と音を立てて、クレアの剣の周りを竜巻のような風が渦巻き始めた!
「な、なんだこりゃ!?」
「剣が……」
「風を……纏っている……?!」
見たこともない光景に、どよめくチンピラたち。
クレアとシルフィー、そしてブルーノも驚き見上げる。
風圧を感じながら、クレアは思い出していた。
王都を出発したあの日……チェロと対峙した時、似たようなことがあったことを。
あの時、エリスによって生み出されたのは『炎の剣』だったが、今、目の前にあるこれは、まるで……
「……『風別ツ劔』……?」
「そ。

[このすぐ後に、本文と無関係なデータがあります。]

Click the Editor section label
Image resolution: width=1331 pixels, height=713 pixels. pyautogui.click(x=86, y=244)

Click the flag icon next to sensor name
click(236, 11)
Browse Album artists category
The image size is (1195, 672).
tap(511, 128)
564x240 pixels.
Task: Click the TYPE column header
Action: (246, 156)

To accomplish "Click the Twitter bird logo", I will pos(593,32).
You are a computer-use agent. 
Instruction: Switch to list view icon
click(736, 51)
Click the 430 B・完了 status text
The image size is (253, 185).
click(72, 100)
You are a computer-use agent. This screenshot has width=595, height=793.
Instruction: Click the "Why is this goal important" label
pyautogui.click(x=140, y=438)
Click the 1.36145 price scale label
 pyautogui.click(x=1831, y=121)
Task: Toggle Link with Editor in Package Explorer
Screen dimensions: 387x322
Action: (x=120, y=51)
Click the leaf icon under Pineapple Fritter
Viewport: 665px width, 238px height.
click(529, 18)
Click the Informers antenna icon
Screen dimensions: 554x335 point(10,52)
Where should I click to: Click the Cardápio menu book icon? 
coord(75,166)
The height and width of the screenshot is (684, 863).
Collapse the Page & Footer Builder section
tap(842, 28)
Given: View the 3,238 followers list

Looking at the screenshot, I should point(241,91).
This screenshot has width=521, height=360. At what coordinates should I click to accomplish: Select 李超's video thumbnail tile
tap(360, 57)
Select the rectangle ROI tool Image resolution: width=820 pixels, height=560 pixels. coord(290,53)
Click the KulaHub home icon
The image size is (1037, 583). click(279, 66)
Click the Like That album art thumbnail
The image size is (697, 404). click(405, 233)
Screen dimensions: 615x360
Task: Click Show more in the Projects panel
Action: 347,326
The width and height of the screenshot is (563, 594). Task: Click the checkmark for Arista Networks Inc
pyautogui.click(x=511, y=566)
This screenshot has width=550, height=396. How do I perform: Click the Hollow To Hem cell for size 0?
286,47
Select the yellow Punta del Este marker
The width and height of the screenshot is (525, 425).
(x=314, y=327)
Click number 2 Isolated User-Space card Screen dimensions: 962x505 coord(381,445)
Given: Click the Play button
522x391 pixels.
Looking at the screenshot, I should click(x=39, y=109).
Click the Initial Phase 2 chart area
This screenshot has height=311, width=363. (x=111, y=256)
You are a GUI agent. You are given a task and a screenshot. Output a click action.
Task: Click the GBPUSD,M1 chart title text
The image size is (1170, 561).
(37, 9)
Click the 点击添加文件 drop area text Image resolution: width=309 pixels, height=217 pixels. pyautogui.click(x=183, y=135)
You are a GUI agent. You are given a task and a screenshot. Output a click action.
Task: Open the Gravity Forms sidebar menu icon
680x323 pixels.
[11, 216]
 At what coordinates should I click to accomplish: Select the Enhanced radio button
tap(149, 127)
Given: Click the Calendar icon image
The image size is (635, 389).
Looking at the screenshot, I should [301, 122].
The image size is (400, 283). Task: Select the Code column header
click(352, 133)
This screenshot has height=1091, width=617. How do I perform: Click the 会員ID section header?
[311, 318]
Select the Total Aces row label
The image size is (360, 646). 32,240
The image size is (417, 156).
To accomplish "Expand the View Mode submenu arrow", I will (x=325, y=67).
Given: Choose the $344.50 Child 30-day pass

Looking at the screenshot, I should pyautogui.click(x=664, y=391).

ほら、チンピラさん!!」
エリスは、クレアを指さして、
「あなたたちが探している『風別ツ劔』は、彼が持っているわ! 欲しかったら彼を倒しなさい!!」
高らかに言い放った。
クレアをエサにするようなそのセリフに、地面にへたり込んだままのシルフィーが「えぇぇえっ?!」と声を上げるが。
当のクレアは、
「……なるほど。確かに、これはイイ」
そう、不敵な笑みを浮かべ、呟いた。